- **WHAT YOU HAVE TO DO**:
Could you reproduce the lines below from the one with "Open the Lightcurve Database" through the one with "Toggle italic formatting"? Keep both ends and add nothing.

- **EXERCISE DATA**:

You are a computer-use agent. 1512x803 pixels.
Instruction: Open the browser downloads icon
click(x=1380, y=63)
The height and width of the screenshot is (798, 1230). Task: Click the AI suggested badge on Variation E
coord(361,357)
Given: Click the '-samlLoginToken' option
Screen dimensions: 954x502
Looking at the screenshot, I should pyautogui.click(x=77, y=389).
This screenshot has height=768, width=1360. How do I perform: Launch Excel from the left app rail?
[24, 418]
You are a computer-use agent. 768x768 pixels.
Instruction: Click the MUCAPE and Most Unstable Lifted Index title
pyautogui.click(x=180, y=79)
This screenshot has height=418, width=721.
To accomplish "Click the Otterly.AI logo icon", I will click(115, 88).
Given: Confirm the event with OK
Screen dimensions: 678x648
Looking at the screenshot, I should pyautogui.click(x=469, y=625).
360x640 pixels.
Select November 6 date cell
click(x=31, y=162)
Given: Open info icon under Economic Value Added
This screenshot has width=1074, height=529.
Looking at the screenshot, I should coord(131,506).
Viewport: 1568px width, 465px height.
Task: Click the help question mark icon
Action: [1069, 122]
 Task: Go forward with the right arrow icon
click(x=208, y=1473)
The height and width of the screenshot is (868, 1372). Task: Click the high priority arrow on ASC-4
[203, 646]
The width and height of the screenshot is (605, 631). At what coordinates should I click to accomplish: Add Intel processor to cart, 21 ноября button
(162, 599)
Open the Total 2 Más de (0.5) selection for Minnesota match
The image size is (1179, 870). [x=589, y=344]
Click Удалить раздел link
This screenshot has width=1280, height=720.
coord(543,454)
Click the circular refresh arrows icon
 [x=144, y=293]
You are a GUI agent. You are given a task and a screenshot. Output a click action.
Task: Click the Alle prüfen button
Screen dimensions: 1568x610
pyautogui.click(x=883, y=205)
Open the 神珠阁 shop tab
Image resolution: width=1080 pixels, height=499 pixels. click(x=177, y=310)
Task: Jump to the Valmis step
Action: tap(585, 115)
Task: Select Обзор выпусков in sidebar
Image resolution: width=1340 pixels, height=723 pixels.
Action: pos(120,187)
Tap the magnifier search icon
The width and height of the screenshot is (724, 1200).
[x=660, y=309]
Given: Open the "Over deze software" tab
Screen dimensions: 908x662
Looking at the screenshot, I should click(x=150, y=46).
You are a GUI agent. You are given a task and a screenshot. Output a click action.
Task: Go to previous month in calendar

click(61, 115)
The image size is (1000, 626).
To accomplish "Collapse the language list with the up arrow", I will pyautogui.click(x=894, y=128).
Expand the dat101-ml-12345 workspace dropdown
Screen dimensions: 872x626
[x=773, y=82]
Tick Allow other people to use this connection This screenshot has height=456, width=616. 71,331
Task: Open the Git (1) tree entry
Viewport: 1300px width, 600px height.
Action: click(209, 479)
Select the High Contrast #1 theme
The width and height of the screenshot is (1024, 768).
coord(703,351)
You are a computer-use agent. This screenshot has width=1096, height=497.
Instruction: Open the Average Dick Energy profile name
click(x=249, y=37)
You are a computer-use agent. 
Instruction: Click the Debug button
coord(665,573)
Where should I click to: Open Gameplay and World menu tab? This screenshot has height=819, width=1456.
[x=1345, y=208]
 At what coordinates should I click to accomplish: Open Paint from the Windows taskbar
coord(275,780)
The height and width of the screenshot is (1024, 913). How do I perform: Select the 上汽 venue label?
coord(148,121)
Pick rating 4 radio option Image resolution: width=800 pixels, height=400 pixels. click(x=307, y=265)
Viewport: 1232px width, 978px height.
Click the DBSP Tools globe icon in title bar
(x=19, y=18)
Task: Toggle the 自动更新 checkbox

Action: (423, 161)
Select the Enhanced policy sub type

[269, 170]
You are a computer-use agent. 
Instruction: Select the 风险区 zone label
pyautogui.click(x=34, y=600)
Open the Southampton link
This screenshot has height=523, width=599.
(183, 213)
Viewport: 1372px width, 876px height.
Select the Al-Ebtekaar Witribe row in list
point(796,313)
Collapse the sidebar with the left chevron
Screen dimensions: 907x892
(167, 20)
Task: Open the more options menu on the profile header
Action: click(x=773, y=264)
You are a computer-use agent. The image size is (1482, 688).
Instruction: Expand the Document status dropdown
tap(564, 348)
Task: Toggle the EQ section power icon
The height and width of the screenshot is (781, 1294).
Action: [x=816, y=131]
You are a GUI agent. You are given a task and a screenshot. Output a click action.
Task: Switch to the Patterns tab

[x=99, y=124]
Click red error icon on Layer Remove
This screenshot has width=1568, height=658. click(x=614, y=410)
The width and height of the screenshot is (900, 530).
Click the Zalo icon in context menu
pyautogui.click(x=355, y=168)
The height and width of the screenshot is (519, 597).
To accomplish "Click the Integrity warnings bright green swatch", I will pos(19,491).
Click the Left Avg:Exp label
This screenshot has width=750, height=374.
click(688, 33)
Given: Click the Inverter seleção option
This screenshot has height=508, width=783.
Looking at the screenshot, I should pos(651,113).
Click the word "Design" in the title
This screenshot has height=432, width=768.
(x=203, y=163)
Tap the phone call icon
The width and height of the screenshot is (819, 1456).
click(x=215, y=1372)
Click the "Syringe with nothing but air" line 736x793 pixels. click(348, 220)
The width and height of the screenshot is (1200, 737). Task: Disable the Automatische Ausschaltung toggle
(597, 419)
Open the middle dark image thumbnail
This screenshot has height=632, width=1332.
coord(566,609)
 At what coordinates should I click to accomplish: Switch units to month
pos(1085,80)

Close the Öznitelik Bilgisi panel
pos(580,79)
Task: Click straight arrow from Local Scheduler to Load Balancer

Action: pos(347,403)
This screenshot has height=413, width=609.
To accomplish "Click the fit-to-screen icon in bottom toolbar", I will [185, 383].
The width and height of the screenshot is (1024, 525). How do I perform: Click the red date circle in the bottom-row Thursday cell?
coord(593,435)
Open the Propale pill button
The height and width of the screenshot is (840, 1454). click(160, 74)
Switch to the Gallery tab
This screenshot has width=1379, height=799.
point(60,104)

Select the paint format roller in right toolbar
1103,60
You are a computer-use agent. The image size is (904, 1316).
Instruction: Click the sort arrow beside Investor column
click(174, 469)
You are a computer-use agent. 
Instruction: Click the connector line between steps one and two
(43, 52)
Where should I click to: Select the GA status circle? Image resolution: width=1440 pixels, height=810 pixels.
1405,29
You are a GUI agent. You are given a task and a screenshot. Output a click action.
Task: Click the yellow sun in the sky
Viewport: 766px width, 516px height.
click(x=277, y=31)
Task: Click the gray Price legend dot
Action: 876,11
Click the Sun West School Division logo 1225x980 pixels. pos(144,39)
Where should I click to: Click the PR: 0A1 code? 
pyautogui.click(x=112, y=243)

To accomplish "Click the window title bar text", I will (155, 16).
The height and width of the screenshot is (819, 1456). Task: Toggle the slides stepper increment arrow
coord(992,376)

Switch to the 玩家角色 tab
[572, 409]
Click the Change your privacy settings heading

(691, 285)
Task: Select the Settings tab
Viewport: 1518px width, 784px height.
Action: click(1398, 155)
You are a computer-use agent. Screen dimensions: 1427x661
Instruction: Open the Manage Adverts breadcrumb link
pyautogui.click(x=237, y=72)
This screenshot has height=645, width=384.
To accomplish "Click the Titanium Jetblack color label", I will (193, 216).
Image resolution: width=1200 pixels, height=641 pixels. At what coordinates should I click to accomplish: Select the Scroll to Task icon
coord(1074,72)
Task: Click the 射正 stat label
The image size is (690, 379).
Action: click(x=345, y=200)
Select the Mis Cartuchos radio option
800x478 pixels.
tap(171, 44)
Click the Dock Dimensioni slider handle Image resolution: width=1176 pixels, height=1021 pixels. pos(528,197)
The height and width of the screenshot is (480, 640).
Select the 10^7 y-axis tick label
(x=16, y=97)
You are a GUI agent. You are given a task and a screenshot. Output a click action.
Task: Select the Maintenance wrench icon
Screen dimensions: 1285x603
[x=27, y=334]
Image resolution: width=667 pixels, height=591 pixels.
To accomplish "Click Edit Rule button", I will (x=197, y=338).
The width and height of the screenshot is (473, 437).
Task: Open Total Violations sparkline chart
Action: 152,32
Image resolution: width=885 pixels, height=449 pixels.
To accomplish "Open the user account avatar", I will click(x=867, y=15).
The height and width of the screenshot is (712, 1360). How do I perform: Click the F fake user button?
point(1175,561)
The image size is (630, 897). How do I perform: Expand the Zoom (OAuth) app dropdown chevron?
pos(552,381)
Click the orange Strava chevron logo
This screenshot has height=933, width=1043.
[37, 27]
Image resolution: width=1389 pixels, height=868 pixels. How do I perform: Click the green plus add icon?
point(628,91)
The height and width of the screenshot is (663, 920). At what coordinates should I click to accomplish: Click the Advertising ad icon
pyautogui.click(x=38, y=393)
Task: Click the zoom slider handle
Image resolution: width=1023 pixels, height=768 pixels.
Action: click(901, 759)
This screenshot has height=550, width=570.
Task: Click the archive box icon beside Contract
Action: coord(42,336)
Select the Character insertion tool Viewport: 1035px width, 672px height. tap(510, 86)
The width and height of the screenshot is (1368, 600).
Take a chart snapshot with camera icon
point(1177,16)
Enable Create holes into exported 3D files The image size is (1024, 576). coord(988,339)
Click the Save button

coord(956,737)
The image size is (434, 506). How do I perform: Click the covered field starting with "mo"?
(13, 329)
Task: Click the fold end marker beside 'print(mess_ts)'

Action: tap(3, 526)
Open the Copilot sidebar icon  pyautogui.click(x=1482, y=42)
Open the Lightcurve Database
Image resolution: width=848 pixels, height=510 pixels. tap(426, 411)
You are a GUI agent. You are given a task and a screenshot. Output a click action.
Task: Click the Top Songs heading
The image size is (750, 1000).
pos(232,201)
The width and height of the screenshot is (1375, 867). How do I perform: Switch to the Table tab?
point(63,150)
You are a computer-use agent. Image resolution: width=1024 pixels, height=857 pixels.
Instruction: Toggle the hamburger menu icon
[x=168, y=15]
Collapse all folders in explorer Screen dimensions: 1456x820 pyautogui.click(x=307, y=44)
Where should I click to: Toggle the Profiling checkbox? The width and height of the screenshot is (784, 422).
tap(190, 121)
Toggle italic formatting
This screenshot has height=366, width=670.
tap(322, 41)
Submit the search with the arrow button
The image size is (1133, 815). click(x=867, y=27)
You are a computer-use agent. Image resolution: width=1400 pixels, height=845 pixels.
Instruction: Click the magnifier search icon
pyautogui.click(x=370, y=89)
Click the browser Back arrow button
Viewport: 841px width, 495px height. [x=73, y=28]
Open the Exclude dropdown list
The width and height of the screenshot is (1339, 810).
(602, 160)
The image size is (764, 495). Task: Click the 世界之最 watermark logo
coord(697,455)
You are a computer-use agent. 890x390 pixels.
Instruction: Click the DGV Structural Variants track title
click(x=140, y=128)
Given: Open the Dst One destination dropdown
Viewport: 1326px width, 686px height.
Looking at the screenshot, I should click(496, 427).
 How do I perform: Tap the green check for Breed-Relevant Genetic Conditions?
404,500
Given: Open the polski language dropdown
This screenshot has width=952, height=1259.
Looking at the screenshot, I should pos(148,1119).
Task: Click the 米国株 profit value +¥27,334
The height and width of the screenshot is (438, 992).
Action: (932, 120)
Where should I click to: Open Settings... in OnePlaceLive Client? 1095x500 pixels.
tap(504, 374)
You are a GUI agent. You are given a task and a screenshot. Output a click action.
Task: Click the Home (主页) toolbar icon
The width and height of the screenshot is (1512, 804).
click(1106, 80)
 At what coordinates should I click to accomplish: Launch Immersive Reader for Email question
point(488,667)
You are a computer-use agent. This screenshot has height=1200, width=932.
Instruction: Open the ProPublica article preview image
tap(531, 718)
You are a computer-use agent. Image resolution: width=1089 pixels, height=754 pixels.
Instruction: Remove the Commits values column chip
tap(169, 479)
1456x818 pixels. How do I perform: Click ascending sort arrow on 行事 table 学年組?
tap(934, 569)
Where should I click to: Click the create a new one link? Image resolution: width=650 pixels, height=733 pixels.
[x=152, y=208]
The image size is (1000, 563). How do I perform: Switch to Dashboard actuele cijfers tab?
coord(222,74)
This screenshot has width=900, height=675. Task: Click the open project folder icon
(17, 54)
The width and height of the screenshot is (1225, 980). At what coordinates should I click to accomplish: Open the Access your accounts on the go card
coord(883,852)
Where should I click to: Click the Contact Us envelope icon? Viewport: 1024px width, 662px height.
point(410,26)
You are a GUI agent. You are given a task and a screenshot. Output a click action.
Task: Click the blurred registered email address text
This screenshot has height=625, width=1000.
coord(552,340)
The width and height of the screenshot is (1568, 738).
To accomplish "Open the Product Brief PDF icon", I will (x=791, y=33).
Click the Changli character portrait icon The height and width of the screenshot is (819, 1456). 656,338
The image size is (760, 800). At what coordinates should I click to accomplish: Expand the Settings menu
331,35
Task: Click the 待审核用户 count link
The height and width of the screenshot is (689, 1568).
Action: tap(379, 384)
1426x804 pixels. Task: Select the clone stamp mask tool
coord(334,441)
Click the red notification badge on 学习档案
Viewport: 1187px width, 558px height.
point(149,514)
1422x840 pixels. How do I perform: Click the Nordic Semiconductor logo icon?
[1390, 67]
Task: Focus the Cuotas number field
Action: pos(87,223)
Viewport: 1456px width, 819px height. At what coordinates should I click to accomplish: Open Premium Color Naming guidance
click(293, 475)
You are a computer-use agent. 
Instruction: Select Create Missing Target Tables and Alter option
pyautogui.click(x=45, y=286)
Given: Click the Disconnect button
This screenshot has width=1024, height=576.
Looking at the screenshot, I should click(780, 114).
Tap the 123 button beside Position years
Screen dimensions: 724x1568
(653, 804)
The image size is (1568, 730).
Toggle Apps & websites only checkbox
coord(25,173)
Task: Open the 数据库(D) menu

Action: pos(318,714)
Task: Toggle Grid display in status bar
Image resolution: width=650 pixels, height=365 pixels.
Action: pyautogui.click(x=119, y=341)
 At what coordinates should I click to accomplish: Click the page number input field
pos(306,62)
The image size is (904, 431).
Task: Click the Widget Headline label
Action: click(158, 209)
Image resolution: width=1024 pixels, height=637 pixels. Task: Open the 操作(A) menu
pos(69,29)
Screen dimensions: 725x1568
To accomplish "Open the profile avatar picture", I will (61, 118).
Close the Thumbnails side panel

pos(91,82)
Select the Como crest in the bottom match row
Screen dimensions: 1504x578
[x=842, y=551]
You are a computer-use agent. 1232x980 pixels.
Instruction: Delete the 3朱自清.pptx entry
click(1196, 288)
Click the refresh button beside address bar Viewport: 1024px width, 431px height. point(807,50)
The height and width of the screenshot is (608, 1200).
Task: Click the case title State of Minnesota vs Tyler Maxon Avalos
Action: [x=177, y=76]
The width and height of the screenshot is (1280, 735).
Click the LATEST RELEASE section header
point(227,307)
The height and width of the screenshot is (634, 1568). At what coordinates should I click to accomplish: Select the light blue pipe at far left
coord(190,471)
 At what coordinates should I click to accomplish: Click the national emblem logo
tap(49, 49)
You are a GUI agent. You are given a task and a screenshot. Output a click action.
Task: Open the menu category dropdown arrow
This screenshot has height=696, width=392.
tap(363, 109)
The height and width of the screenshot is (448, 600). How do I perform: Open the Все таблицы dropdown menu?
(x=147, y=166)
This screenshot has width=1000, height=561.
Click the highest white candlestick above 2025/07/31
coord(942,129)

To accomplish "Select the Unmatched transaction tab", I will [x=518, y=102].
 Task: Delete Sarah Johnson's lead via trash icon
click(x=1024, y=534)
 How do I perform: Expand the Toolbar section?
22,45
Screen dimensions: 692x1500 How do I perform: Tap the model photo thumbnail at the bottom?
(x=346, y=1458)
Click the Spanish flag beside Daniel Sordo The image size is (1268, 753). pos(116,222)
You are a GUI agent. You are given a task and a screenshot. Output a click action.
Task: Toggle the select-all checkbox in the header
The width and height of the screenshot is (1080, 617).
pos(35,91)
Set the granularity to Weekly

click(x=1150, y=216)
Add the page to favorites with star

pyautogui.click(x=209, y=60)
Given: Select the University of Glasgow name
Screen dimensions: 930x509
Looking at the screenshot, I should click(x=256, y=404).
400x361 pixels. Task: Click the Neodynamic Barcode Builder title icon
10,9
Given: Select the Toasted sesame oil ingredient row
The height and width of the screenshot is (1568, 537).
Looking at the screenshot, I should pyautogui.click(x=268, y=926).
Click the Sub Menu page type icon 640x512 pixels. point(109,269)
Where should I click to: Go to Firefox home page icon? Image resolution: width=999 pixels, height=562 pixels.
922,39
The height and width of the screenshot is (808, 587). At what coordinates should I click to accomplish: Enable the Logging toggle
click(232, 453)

- **ANSWER FOR THE TASK**:
Open the Lightcurve Database
Image resolution: width=848 pixels, height=510 pixels. tap(426, 411)
You are a GUI agent. You are given a task and a screenshot. Output a click action.
Task: Click the Top Songs heading
The image size is (750, 1000).
pos(232,201)
The width and height of the screenshot is (1375, 867). How do I perform: Switch to the Table tab?
point(63,150)
You are a computer-use agent. Image resolution: width=1024 pixels, height=857 pixels.
Instruction: Toggle the hamburger menu icon
[x=168, y=15]
Collapse all folders in explorer Screen dimensions: 1456x820 pyautogui.click(x=307, y=44)
Where should I click to: Toggle the Profiling checkbox? The width and height of the screenshot is (784, 422).
tap(190, 121)
Toggle italic formatting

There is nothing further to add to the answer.